What's That Noise?! [Ian Kallen's Weblog]

All | LAMP | Music | Java | Ruby | The Agilist | Musings | Commute | Ball
Main | Next day (Jun 30, 2007) »

20070629 Friday June 29, 2007

Power Bet

Powerset Last night I was among an invited group that Powerset brought in to witness how their natural language search sausage is made. It was actually kinduva cold cut platter: not exactly a meal but an interesting variety was offered for consumption.

When I was a kid, I thought that by 2007 we'd all have flying cars, rocket packs and computers would be all-seeing/all-knowing accoutrements on our wrists. I think all of us who ever watched Scotty verbally ask the Enterprise questions and get responsive answers in English sentences has had hunger pangs for satisfying natural language search.

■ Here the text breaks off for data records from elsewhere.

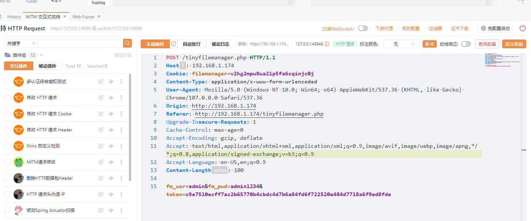Click the 提交数据 button
Viewport: 531px width, 221px height.
[514, 44]
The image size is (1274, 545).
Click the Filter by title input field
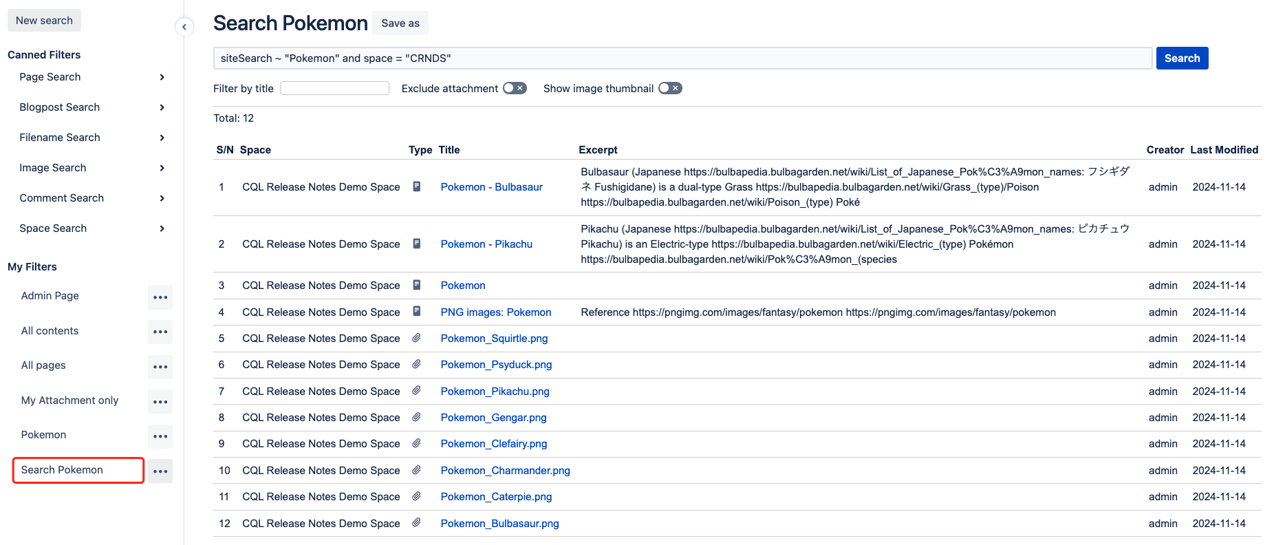click(334, 88)
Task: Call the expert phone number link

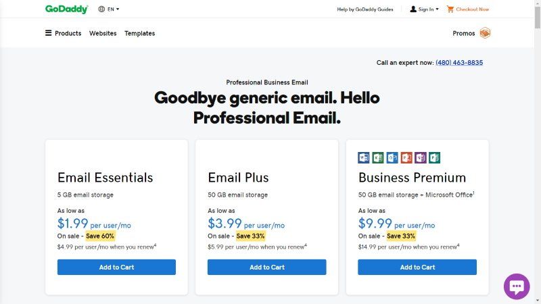Action: [459, 63]
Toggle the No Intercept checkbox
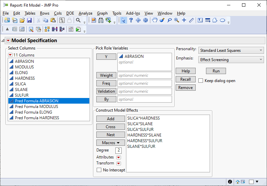The width and height of the screenshot is (267, 186). tap(99, 170)
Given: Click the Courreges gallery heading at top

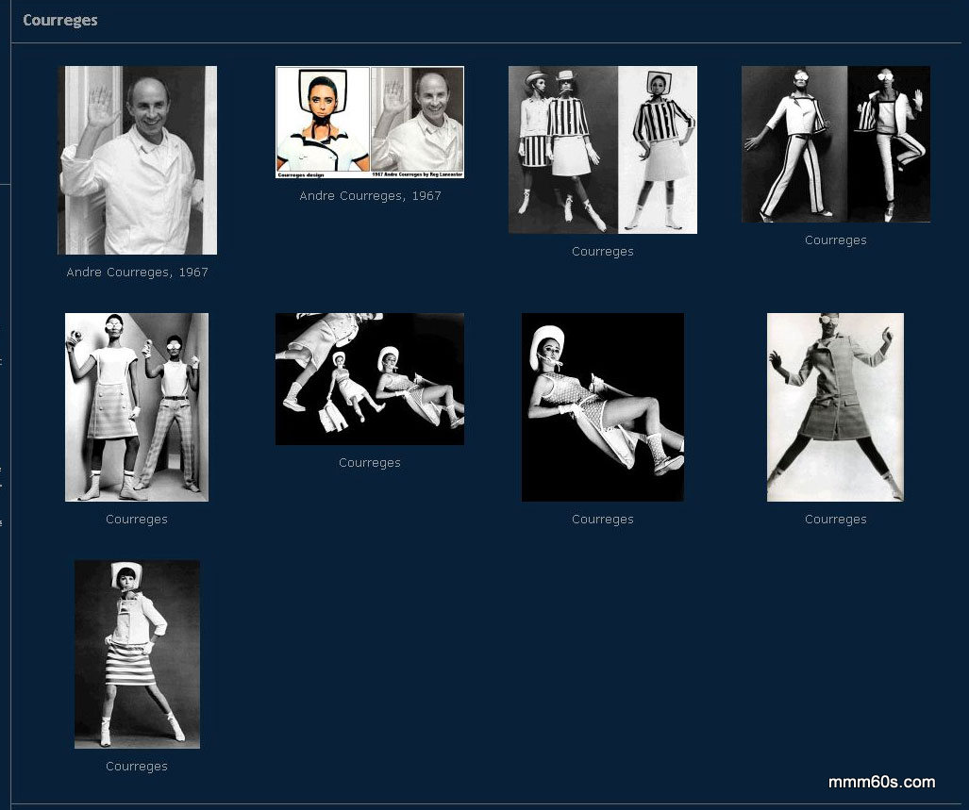Looking at the screenshot, I should (60, 20).
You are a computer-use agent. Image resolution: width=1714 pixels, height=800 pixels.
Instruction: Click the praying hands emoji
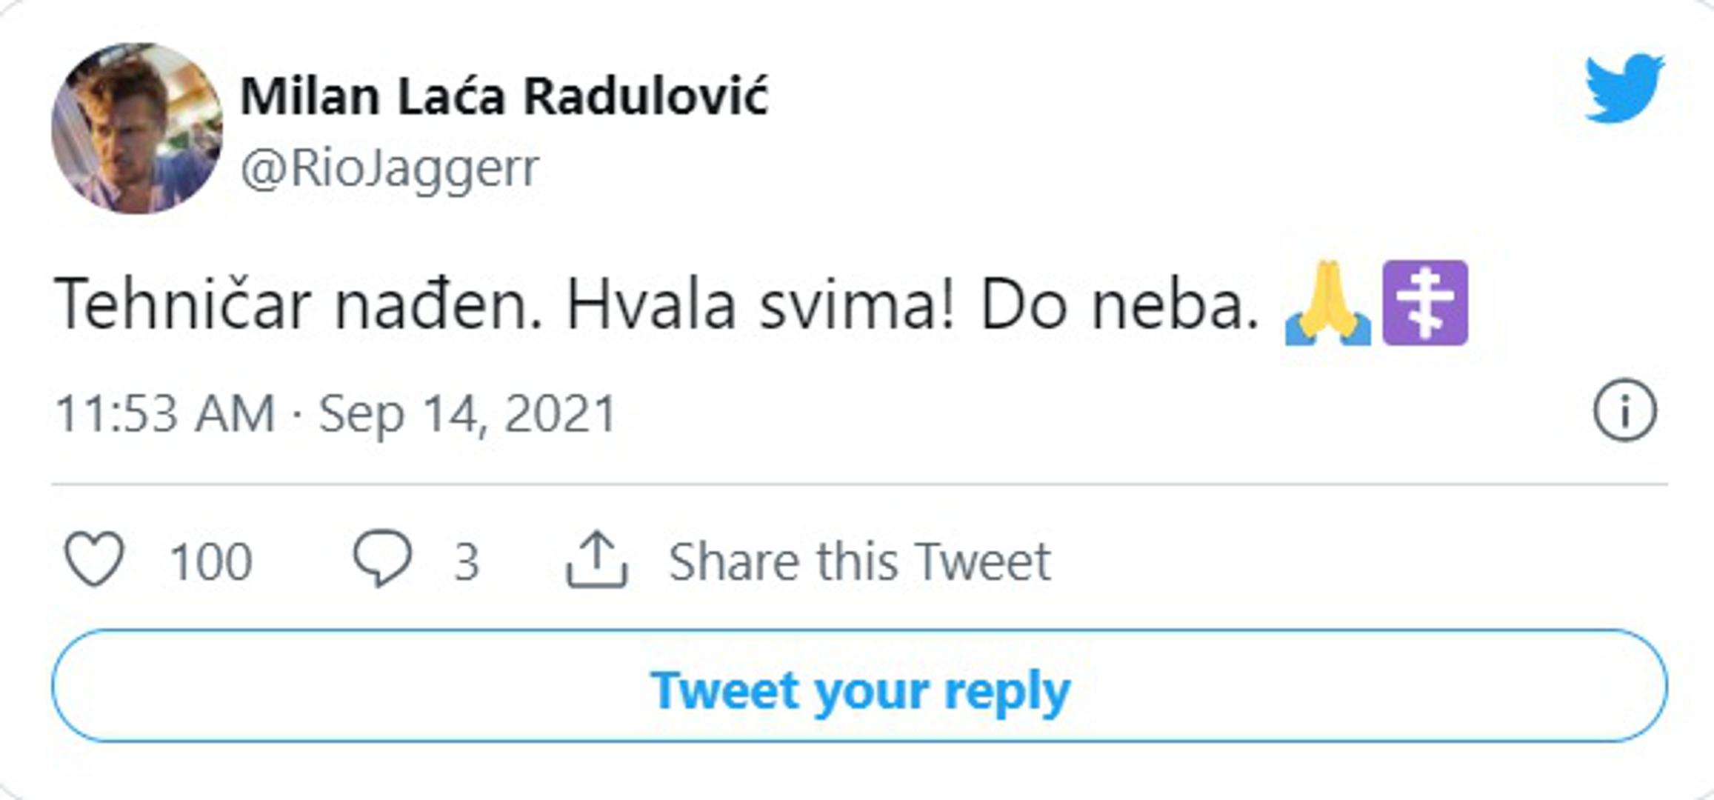point(1329,303)
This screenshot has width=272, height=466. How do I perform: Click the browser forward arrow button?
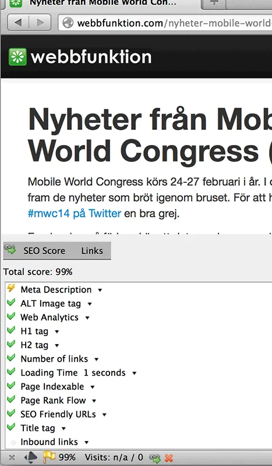[x=40, y=23]
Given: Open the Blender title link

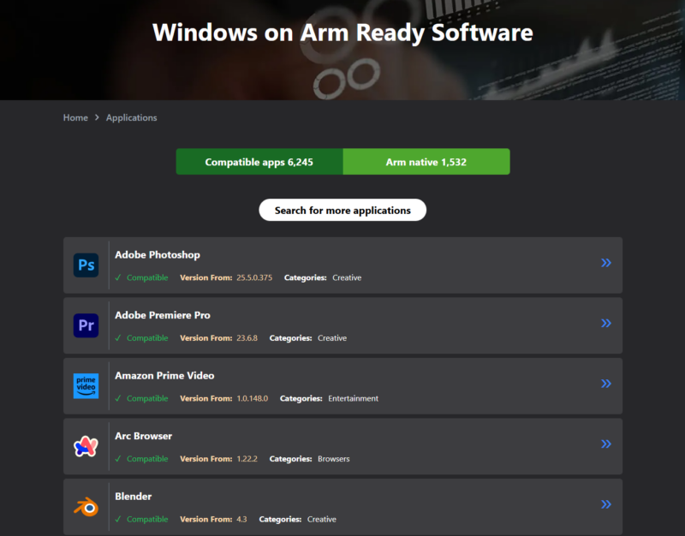Looking at the screenshot, I should pyautogui.click(x=134, y=497).
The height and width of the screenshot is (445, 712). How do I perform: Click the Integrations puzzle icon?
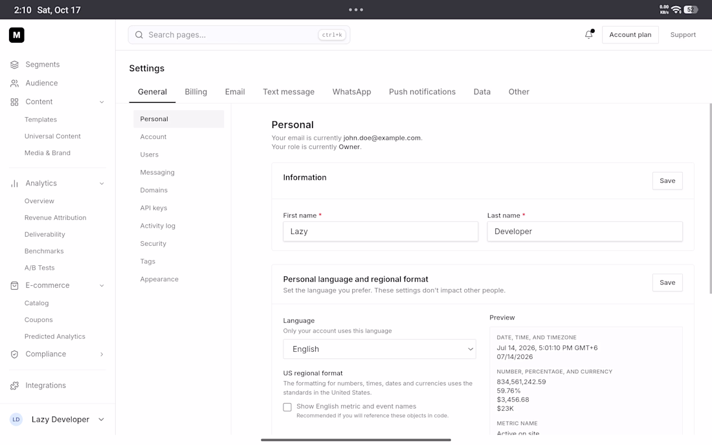[14, 385]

Powerset is trying to advance human-computer interfaces a little closer to that satisfaction, leap frogging previous efforts, by licensing Xerox PARC's technology and hiring a buncha heavy hitters to make it real.

Powerset COO Steve Newcomb introduced some of the sluggers in their line-up, walked attendees through the thinking behind their PR and release strategy and provided a peek into their search capabilities.

Among the impressive powersetters are people who have been-there/done-that with scaled-up search such as x-Yahoo!'s Chad Walters and Tim Converse (read Tim's post the other day about term proximity and linguistics, great stuff), as well as experts in natural language search with backgrounds at PARC and Ask Jeeves. As a company, they're not just-another-web2.0 rails app built by 2 guys and trying to get to the next level. Powerset is more of a bold bottled-lightning science experiment embracing ruby n' rails as a way to get it in front of people.

Powerset has signed up 10K people since announcing the availability of updates and previews on PowerLabs a few weeks ago. Newcomb characterized their labs preview effort as a way to use social software to guide product management decisions, "a mashup of Digg, Facebook and Google apps." I'm a big fan of transparency and community inclusion, it will be interesting to see how inclusive/closed this effort is.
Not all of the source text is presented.